Le père Cardenal a rejoint le gouvernement sandiniste en tant que ministre de la culture, avec trois autres prêtres – dont son frère – qui ont assumé des fonctions politiques. Sa participation politique s’est cependant révélée controversée pour certains dans la hiérarchie de l’Église, y compris le pape.
Le père Cardenal est allé saluer Jean-Paul II lors de la visite du pape en Amérique centrale en 1983.
Mais la salutation, prise sur une célèbre photo du pape agitant son doigt sur le père cardenal agenouillé, est devenue un avertissement pour le prêtre de «s’occuper de son évêque», selon des témoins. L’autorisation du père Cardenal de célébrer les sacrements a été suspendue par la suite, bien qu’elle ait été rétablie avant sa mort.
«Il m’a semblé très privé, timide, intensément contemplatif et attentif à tout ce qui se passe dans le monde autour de lui», a déclaré John Mooney, un ancien prêtre jésuite qui connaissait le père Cardenal depuis 2006 et était membre d’une petite communauté eucharistique avec lui à l’Université centraméricaine de Managua, gérée par les jésuites.
«Dans ses commentaires lors des réflexions partagées, il a continué à croire fermement en une authentique révolution sociale. Il a toujours parlé avec force contre l’impérialisme – notamment aux États-Unis – et les excès du capitalisme occidental contemporain», a déclaré M. Mooney.
Le père Cardenal a étudié la littérature au Nicaragua et à l’université de Columbia dans les années 1950, selon un article du New York Times. Il s’est ensuite inscrit à des études de séminaire dans un monastère trappiste du Kentucky et a été ordonné à son retour au Nicaragua.
Il a promu la théologie de la libération et a embrassé le marxisme. «Le Christ m’a conduit à Marx», a-t-il déclaré dans une interview en 1984.

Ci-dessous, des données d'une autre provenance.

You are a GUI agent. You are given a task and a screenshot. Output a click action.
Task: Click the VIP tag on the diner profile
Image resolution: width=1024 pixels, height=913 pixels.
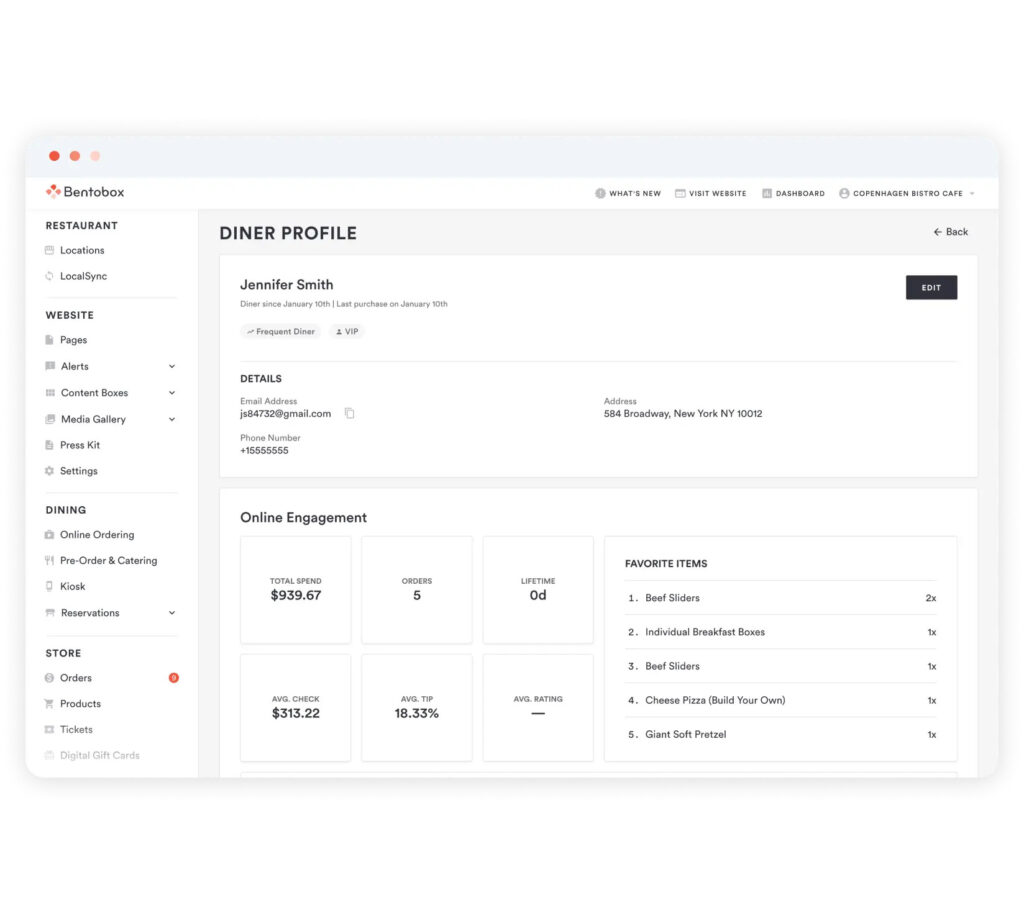pyautogui.click(x=346, y=330)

Sa poésie était éclectique et abordait des sujets allant de la science à l’Écriture, en passant par Marilyn Monroe.
L’évêque auxiliaire de Managua, Silvio Jose Baez, s’est souvenu du père Cardenal dans un tweet qui disait : «(Il) peut maintenant chanter son psaume 15 devant Dieu: « Il n’y a pas de joie pour moi en dehors de toi! Je ne vénère ni les stars de cinéma ni les dirigeants politiques, et je ne vénère pas les dictateurs.»